記得看明日之子第一季的時候,選手趙天宇在採訪中提到,他曾坐在窗臺上晃盪著雙腳想往下跳,這時傳來一首歌,他突然就想回來看看是什麼歌,以及是什麼人把這首歌唱得如此撕心裂肺。
所以他回來了。
那首歌是華晨宇2013年唱的《The kill》。
後來我又在《愛格》中看到這段描寫,以及一位作家的故事,那位作家在沒有靈感寫不出來東西的時候,是華晨宇的《假行僧》擊中了他,使他感覺到了痛意並使他產生了靈感。
在工作室沒有發微博之前,我在超話看到了一個帖子(留守兒童哭泣蹲超話),猜測這首曲子不是華晨宇寫的,不像他平時寫曲的風格。最後結果出來了,就是他,只有他。
看到的大部分都是對他的感謝,對歌曲的感動。當然也看到了部分人說,抑鬱症患者不需要華晨宇寫歌,這首歌寫得很爛很難聽。在我個人理解中,聽歌及審美是件極其私人的事情。我相信華晨宇在創作的時候是以抑鬱症為背景寫的歌,我也相信會有很多很多抑鬱症人會感動於歌中真摯的感情,所以我更相信有人不理解不喜歡。但是請不要打著抑鬱症的名頭來批判說我覺得這首歌難聽我覺得華晨宇憑什麼給抑鬱症寫歌。
其實華晨宇什麼都懂。
他一直透露出一種溫暖的感覺,但他什麼都懂。
甚至他可能經歷過。
但他從來不說,不把這個東西當作一個標籤,或者一個籌碼,來使自己有更多的附加值,來博取更多的同情和憐憫。
他從來沒有。
他說要做一個善良的人,以及做很多很多救贖了很多人的歌曲。
對我來說,《煙火裡的塵埃》如此,《卡西莫多的禮物》如此,《我離孤單幾公里》如此,《降臨》如此,《無聊人》《here we are》《地球之鹽》都如此。
貫穿他作品始終的,是一顆始終如一的,不改的,溫暖的初心。

================================

## 練習題目
**a.** 將閱讀文本中的這句話譯成英文:「貫穿他作品始終的,是一顆始終如一的,不改的,溫暖的初心。」
**b.** 從閱讀文本中「後來我又在《愛格》中看到這段」起,到「結果出來了,就是他,只有他。」止,一字不差地抄下這一段。
作答時只以閱讀文本為依據。

================================

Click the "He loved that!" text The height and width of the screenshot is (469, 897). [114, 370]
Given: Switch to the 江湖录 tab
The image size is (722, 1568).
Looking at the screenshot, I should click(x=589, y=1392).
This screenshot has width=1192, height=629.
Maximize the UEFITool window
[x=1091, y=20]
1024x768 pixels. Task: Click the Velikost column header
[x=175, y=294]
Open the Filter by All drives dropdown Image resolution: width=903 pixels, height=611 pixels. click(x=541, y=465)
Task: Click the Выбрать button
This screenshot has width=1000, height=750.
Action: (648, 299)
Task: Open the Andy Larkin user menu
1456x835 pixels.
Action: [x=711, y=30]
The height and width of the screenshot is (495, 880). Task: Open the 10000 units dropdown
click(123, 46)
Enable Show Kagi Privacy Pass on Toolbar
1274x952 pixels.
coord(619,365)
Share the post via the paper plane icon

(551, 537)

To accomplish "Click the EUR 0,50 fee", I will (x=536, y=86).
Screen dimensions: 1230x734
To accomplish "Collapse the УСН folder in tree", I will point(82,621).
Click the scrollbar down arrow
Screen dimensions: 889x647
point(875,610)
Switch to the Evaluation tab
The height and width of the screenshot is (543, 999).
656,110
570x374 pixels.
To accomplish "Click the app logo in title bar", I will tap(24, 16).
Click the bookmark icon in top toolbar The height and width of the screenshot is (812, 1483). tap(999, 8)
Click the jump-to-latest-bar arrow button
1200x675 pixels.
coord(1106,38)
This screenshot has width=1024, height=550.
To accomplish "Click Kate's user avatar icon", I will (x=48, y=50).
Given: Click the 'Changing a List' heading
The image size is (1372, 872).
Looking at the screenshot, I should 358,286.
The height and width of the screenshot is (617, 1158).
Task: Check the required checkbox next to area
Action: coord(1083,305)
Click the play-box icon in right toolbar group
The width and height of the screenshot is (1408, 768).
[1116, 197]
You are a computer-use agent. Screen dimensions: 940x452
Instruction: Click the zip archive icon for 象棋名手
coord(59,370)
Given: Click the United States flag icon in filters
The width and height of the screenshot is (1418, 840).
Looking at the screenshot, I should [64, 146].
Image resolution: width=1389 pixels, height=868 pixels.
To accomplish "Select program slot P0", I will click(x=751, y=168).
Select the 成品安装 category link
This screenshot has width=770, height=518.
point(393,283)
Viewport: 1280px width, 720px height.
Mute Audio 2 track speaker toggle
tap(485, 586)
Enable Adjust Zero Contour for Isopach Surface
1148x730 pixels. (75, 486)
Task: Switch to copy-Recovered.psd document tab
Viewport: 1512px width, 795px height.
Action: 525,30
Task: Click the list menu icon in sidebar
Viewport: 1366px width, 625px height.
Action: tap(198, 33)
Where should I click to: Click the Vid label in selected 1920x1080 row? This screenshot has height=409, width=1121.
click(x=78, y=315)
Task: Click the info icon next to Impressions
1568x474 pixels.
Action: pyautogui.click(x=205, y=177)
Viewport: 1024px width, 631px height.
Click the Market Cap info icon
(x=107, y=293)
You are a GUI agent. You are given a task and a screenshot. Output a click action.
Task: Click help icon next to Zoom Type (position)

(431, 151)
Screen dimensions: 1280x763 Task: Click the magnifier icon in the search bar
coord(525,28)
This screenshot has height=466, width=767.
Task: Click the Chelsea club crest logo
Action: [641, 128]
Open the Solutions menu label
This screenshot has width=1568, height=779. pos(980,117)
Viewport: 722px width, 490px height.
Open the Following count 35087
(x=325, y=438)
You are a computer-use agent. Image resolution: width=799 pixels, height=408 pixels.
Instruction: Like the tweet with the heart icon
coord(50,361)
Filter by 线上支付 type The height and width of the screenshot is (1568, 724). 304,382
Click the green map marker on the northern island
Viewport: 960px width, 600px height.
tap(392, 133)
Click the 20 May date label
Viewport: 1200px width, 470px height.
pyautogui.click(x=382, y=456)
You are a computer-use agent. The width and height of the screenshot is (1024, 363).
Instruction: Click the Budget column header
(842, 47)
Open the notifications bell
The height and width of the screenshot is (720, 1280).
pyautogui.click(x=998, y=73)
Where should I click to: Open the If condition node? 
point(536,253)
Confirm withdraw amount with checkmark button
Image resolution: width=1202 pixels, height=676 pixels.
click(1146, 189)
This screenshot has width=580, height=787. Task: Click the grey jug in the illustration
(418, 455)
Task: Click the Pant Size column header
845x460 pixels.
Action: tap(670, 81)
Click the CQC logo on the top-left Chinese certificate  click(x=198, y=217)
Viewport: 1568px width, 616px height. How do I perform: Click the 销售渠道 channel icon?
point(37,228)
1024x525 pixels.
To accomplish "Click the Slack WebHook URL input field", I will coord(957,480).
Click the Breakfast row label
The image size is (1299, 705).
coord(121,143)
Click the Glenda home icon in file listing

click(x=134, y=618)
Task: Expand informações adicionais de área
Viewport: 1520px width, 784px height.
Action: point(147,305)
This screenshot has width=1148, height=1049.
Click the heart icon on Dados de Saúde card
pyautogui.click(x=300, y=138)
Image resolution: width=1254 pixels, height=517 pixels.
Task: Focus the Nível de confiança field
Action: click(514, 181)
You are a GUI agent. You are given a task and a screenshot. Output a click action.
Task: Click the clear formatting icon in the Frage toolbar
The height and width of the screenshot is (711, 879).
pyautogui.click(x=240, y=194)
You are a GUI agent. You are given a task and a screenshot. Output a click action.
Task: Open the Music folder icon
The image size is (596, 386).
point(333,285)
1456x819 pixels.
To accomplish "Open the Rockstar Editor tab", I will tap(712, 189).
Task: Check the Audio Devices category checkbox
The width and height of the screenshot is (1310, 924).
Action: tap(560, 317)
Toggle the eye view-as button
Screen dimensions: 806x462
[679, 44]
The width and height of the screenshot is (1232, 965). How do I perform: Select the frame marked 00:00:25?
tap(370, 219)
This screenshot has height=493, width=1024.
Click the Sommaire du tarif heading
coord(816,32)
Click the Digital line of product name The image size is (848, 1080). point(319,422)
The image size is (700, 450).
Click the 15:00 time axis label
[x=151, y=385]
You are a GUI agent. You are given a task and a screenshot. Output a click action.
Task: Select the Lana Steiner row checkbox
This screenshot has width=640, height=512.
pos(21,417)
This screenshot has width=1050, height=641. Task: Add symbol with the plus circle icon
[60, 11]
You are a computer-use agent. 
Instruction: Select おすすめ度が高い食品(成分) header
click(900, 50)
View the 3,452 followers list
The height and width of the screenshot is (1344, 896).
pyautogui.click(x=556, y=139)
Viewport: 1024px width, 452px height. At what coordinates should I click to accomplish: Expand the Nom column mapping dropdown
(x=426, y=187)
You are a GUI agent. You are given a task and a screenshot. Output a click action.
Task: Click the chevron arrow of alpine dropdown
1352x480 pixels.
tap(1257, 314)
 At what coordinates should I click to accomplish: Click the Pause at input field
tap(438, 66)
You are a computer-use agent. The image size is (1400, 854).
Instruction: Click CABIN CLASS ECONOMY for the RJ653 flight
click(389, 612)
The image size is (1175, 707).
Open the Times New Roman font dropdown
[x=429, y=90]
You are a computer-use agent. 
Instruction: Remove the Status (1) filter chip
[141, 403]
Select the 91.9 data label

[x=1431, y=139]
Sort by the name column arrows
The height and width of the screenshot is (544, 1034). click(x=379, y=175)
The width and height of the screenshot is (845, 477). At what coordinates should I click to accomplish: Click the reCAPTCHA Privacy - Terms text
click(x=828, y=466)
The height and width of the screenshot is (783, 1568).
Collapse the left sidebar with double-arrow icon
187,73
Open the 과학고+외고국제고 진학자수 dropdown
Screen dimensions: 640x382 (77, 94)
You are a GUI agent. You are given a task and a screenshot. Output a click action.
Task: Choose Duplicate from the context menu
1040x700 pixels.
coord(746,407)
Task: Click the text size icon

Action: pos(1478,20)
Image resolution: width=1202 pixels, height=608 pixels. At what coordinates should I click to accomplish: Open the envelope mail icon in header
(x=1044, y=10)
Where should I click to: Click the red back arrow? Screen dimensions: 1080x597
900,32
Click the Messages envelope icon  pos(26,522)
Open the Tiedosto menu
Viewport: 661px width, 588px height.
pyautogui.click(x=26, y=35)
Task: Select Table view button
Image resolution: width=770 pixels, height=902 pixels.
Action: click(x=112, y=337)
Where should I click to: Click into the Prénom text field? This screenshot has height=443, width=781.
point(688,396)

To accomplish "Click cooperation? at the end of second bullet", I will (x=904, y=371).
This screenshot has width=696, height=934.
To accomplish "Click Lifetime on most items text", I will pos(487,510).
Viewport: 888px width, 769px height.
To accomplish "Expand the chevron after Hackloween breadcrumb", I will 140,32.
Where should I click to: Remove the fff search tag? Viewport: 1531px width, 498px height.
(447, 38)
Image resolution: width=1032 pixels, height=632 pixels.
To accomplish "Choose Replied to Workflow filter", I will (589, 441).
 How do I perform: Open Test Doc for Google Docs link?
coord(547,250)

================================

## 參考答案
**a.** What runs through all of his work, from beginning to end, is a warm original aspiration that has stayed constant and never changed.

**b.**
後來我又在《愛格》中看到這段描寫,以及一位作家的故事,那位作家在沒有靈感寫不出來東西的時候,是華晨宇的《假行僧》擊中了他,使他感覺到了痛意並使他產生了靈感。
在工作室沒有發微博之前,我在超話看到了一個帖子(留守兒童哭泣蹲超話),猜測這首曲子不是華晨宇寫的,不像他平時寫曲的風格。最後結果出來了,就是他,只有他。